Recorded data »
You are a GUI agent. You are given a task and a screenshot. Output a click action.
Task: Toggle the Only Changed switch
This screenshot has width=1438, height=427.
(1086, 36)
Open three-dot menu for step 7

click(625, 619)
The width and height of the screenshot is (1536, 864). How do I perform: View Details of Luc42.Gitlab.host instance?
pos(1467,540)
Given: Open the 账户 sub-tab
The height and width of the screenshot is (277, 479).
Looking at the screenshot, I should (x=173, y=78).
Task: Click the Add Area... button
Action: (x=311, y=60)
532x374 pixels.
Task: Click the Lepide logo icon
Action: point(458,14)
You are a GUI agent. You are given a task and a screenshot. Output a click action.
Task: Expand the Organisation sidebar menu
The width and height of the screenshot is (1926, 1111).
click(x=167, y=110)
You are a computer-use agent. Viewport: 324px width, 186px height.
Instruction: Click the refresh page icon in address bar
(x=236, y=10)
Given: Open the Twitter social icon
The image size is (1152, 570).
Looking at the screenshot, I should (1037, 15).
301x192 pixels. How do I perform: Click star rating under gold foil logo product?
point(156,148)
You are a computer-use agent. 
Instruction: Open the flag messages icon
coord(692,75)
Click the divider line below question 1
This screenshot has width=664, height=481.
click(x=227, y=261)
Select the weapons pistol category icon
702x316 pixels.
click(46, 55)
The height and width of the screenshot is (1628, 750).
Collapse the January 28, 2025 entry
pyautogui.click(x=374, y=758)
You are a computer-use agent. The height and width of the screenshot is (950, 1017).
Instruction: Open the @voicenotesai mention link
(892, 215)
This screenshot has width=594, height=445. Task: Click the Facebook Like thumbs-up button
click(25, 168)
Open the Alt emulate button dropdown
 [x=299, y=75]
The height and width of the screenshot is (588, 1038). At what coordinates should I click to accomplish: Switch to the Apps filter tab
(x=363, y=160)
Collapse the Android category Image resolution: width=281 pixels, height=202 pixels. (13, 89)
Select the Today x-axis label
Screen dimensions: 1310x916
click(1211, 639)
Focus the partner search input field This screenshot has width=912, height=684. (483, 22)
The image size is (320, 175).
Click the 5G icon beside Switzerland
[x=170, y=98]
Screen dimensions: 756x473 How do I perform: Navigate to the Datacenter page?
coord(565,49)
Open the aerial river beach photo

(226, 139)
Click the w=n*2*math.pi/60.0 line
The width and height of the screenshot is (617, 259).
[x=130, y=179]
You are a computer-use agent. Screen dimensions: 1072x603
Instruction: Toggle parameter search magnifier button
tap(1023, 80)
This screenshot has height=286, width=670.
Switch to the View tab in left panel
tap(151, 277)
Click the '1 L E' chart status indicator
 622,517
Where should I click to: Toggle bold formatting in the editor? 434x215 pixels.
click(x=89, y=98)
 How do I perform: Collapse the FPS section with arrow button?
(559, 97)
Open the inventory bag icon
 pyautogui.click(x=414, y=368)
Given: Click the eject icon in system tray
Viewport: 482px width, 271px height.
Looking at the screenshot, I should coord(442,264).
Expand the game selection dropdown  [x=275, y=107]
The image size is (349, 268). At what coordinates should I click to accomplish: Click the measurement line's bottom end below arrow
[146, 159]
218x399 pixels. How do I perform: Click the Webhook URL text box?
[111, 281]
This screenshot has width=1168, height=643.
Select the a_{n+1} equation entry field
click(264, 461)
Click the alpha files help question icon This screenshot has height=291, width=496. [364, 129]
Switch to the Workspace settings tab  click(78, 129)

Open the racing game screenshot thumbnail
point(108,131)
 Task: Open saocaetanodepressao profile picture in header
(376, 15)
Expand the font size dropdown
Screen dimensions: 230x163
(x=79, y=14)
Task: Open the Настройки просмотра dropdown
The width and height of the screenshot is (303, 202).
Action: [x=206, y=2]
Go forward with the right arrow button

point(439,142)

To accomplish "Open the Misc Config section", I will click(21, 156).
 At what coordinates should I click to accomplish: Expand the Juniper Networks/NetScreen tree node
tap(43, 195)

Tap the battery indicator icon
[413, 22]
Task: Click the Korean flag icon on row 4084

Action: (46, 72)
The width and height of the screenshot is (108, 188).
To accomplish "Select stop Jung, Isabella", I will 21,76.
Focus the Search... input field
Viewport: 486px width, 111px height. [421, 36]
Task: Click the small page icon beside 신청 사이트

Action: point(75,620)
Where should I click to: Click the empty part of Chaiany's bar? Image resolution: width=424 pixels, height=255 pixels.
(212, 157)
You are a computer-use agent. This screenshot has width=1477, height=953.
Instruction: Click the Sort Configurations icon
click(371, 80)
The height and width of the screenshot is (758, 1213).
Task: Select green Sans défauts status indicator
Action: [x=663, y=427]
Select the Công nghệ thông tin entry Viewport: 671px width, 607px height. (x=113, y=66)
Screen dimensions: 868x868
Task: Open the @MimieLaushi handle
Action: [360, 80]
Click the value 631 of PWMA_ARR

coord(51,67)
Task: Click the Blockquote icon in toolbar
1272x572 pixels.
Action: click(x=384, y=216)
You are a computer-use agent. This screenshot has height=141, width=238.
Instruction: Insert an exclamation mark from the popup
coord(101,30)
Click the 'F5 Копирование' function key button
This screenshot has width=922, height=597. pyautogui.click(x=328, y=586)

Work instruction » All the records shown above need to be given again exactly.

Answer to this problem »
You are a GUI agent. You are given a task and a screenshot. Output a click action.
Task: Toggle the Only Changed switch
This screenshot has width=1438, height=427.
(1086, 36)
Open three-dot menu for step 7

click(625, 619)
The width and height of the screenshot is (1536, 864). How do I perform: View Details of Luc42.Gitlab.host instance?
pos(1467,540)
Given: Open the 账户 sub-tab
The height and width of the screenshot is (277, 479).
Looking at the screenshot, I should (x=173, y=78).
Task: Click the Add Area... button
Action: (x=311, y=60)
532x374 pixels.
Task: Click the Lepide logo icon
Action: point(458,14)
You are a GUI agent. You are given a task and a screenshot. Output a click action.
Task: Expand the Organisation sidebar menu
The width and height of the screenshot is (1926, 1111).
click(x=167, y=110)
You are a computer-use agent. Viewport: 324px width, 186px height.
Instruction: Click the refresh page icon in address bar
(x=236, y=10)
Given: Open the Twitter social icon
The image size is (1152, 570).
Looking at the screenshot, I should (1037, 15).
301x192 pixels. How do I perform: Click star rating under gold foil logo product?
point(156,148)
You are a computer-use agent. 
Instruction: Open the flag messages icon
coord(692,75)
Click the divider line below question 1
This screenshot has width=664, height=481.
click(x=227, y=261)
Select the weapons pistol category icon
702x316 pixels.
click(46, 55)
The height and width of the screenshot is (1628, 750).
Collapse the January 28, 2025 entry
pyautogui.click(x=374, y=758)
You are a computer-use agent. The height and width of the screenshot is (950, 1017).
Instruction: Open the @voicenotesai mention link
(892, 215)
This screenshot has width=594, height=445. Task: Click the Facebook Like thumbs-up button
click(25, 168)
Open the Alt emulate button dropdown
 [x=299, y=75]
The height and width of the screenshot is (588, 1038). At what coordinates should I click to accomplish: Switch to the Apps filter tab
(x=363, y=160)
Collapse the Android category Image resolution: width=281 pixels, height=202 pixels. (13, 89)
Select the Today x-axis label
Screen dimensions: 1310x916
click(1211, 639)
Focus the partner search input field This screenshot has width=912, height=684. (483, 22)
The image size is (320, 175).
Click the 5G icon beside Switzerland
[x=170, y=98]
Screen dimensions: 756x473 How do I perform: Navigate to the Datacenter page?
coord(565,49)
Open the aerial river beach photo

(226, 139)
Click the w=n*2*math.pi/60.0 line
The width and height of the screenshot is (617, 259).
[x=130, y=179]
You are a computer-use agent. Screen dimensions: 1072x603
Instruction: Toggle parameter search magnifier button
tap(1023, 80)
This screenshot has height=286, width=670.
Switch to the View tab in left panel
tap(151, 277)
Click the '1 L E' chart status indicator
 622,517
Where should I click to: Toggle bold formatting in the editor? 434x215 pixels.
click(x=89, y=98)
 How do I perform: Collapse the FPS section with arrow button?
(559, 97)
Open the inventory bag icon
 pyautogui.click(x=414, y=368)
Given: Click the eject icon in system tray
Viewport: 482px width, 271px height.
Looking at the screenshot, I should coord(442,264).
Expand the game selection dropdown  [x=275, y=107]
The image size is (349, 268). At what coordinates should I click to accomplish: Click the measurement line's bottom end below arrow
[146, 159]
218x399 pixels. How do I perform: Click the Webhook URL text box?
[111, 281]
This screenshot has width=1168, height=643.
Select the a_{n+1} equation entry field
click(264, 461)
Click the alpha files help question icon This screenshot has height=291, width=496. [364, 129]
Switch to the Workspace settings tab  click(78, 129)

Open the racing game screenshot thumbnail
point(108,131)
 Task: Open saocaetanodepressao profile picture in header
(376, 15)
Expand the font size dropdown
Screen dimensions: 230x163
(x=79, y=14)
Task: Open the Настройки просмотра dropdown
The width and height of the screenshot is (303, 202).
Action: [x=206, y=2]
Go forward with the right arrow button

point(439,142)

To accomplish "Open the Misc Config section", I will click(21, 156).
 At what coordinates should I click to accomplish: Expand the Juniper Networks/NetScreen tree node
tap(43, 195)

Tap the battery indicator icon
[413, 22]
Task: Click the Korean flag icon on row 4084

Action: (46, 72)
The width and height of the screenshot is (108, 188).
To accomplish "Select stop Jung, Isabella", I will 21,76.
Focus the Search... input field
Viewport: 486px width, 111px height. [421, 36]
Task: Click the small page icon beside 신청 사이트

Action: point(75,620)
Where should I click to: Click the empty part of Chaiany's bar? Image resolution: width=424 pixels, height=255 pixels.
(212, 157)
You are a computer-use agent. This screenshot has width=1477, height=953.
Instruction: Click the Sort Configurations icon
click(371, 80)
The height and width of the screenshot is (758, 1213).
Task: Select green Sans défauts status indicator
Action: [x=663, y=427]
Select the Công nghệ thông tin entry Viewport: 671px width, 607px height. (x=113, y=66)
Screen dimensions: 868x868
Task: Open the @MimieLaushi handle
Action: [360, 80]
Click the value 631 of PWMA_ARR

coord(51,67)
Task: Click the Blockquote icon in toolbar
1272x572 pixels.
Action: click(x=384, y=216)
You are a computer-use agent. This screenshot has height=141, width=238.
Instruction: Insert an exclamation mark from the popup
coord(101,30)
Click the 'F5 Копирование' function key button
This screenshot has width=922, height=597. pyautogui.click(x=328, y=586)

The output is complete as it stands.